Rewrite the following expression to solve for [tex]\(x\)[/tex]:

[tex]\[4x + 2(2x - 5) = (x - 3) - (x - 8)\][/tex]

Note: The expression [tex]\((2m - 3n) 2\)[/tex] seems incomplete and does not logically fit with the equation provided.



Answer :

Let's solve the given equation step-by-step:

The equation is:
[tex]\[4x + 2(2x - 5) = (x - 3) - (x - 8)\][/tex]

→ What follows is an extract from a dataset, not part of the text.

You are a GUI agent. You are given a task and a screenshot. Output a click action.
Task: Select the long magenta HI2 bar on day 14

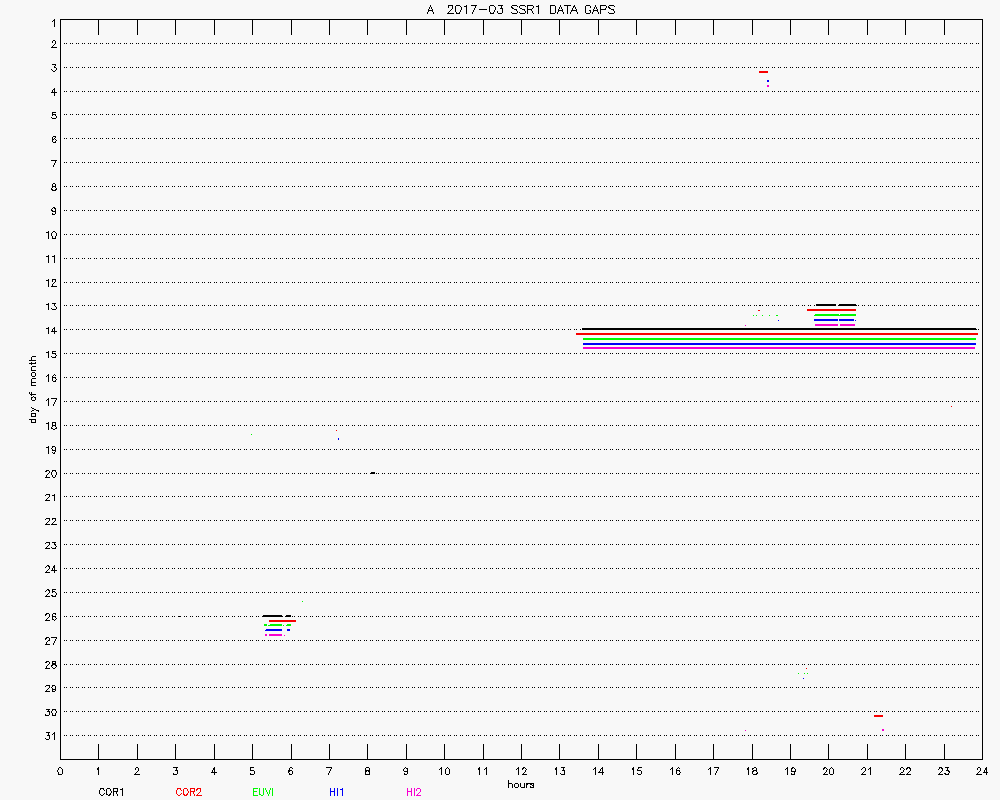coord(779,349)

1. Let's simplify both sides of the equation.

Left Side:
[tex]\[4x + 2(2x - 5)\][/tex]

First, distribute 2 inside the parentheses:
[tex]\[= 4x + 2 \cdot 2x - 2 \cdot 5\][/tex]
[tex]\[= 4x + 4x - 10\][/tex]
Now combine like terms:
[tex]\[= 8x - 10\][/tex]

Right Side:
[tex]\[(x - 3) - (x - 8)\][/tex]

Distribute the subtraction across the parentheses:
[tex]\[= x - 3 - x + 8\][/tex]
Combine like terms:
[tex]\[= 5\][/tex]

2. Now set the simplified left side equal to the simplified right side:
[tex]\[8x - 10 = 5\][/tex]

3. Solve for [tex]\(x\)[/tex] by isolating the term with [tex]\(x\)[/tex]:
[tex]\[8x - 10 + 10 = 5 + 10\][/tex]
[tex]\[8x = 15\][/tex]

4. Divide both sides by 8:
[tex]\[x = \frac{15}{8}\][/tex]

5. Simplify the fraction:
[tex]\[x = 1.875\][/tex]

Therefore, the value of [tex]\(x\)[/tex] is:
[tex]\[x = 1.875\][/tex]

So, upon solving the equation step-by-step, we find that [tex]\(x = 1.875\)[/tex].